### [EXERCISE BRIEF]
Quote the records beneath, complete and exact. Leave out images.

### [DATASET RECORDS]
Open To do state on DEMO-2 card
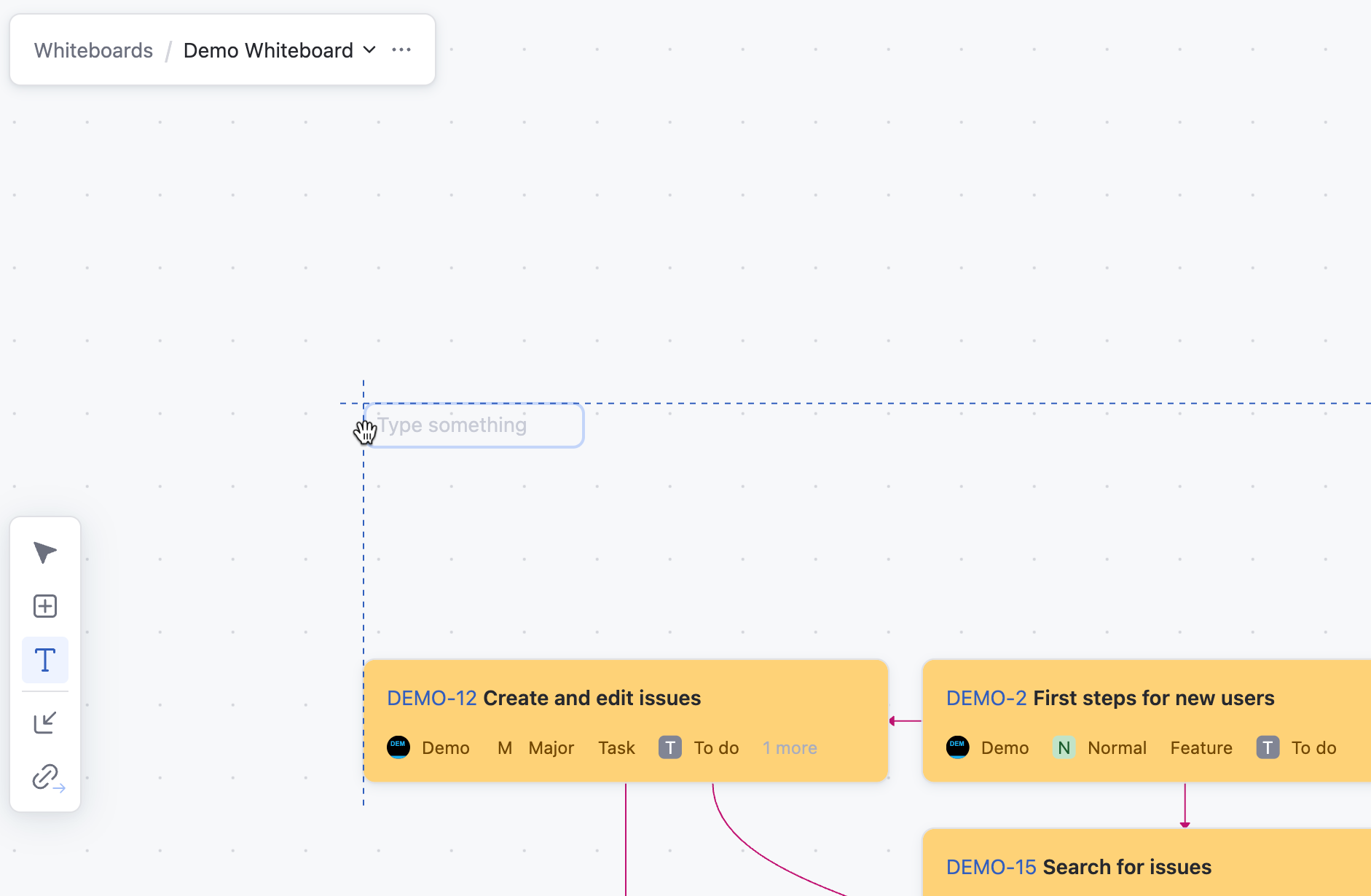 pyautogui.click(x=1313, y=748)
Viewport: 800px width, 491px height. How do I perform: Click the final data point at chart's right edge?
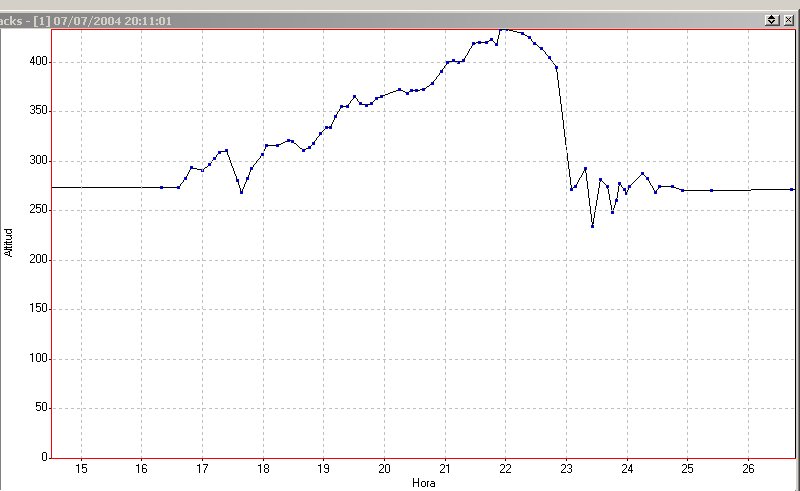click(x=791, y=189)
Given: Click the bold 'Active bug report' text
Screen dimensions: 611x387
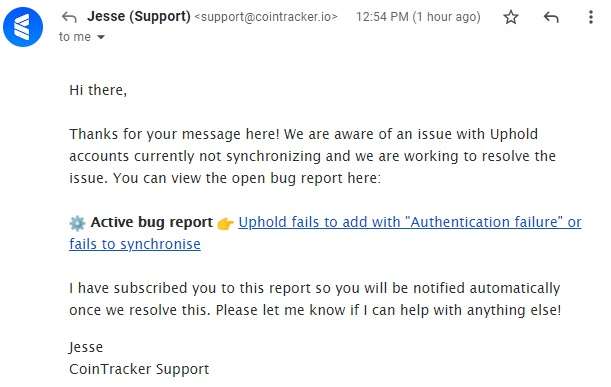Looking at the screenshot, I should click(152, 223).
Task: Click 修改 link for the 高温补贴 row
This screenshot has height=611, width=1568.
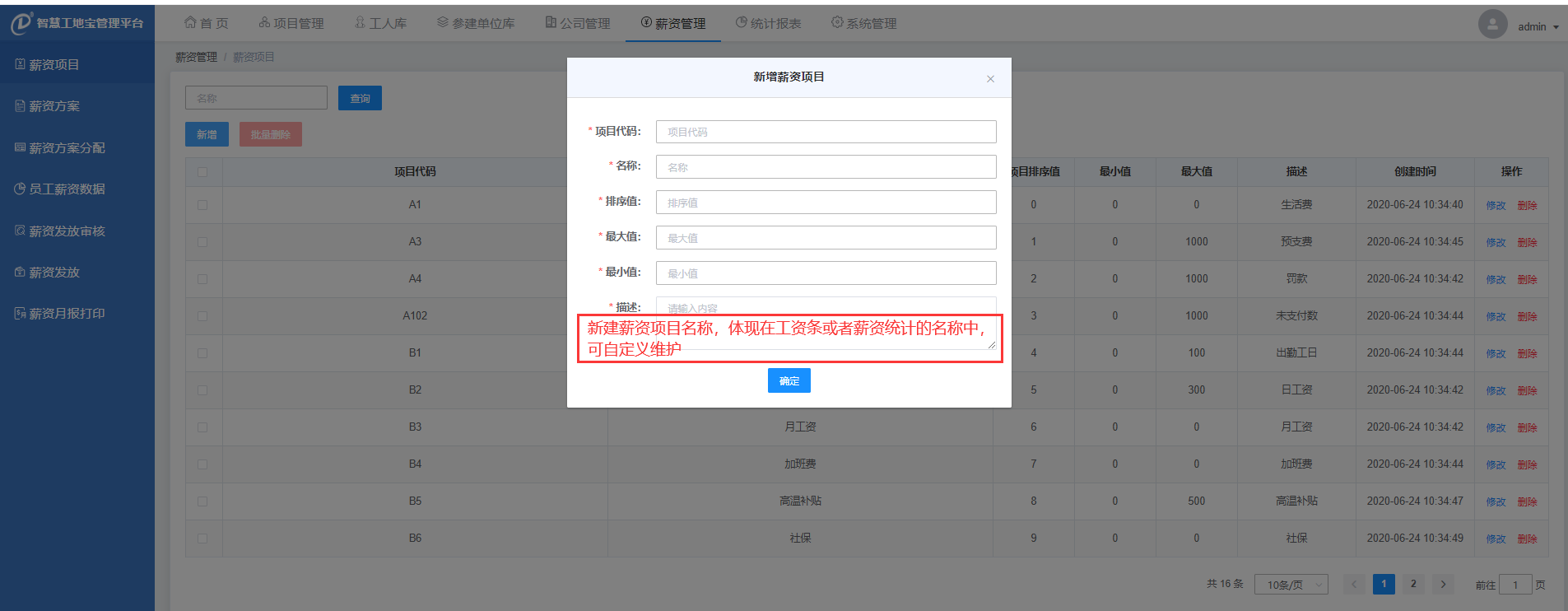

### [EXERCISE RESPONSE]
Open To do state on DEMO-2 card
 pyautogui.click(x=1313, y=748)
Viewport: 800px width, 491px height. How do I perform: Click the final data point at chart's right edge?
click(x=791, y=189)
Given: Click the bold 'Active bug report' text
Screen dimensions: 611x387
Looking at the screenshot, I should click(152, 223).
Task: Click 修改 link for the 高温补贴 row
This screenshot has height=611, width=1568.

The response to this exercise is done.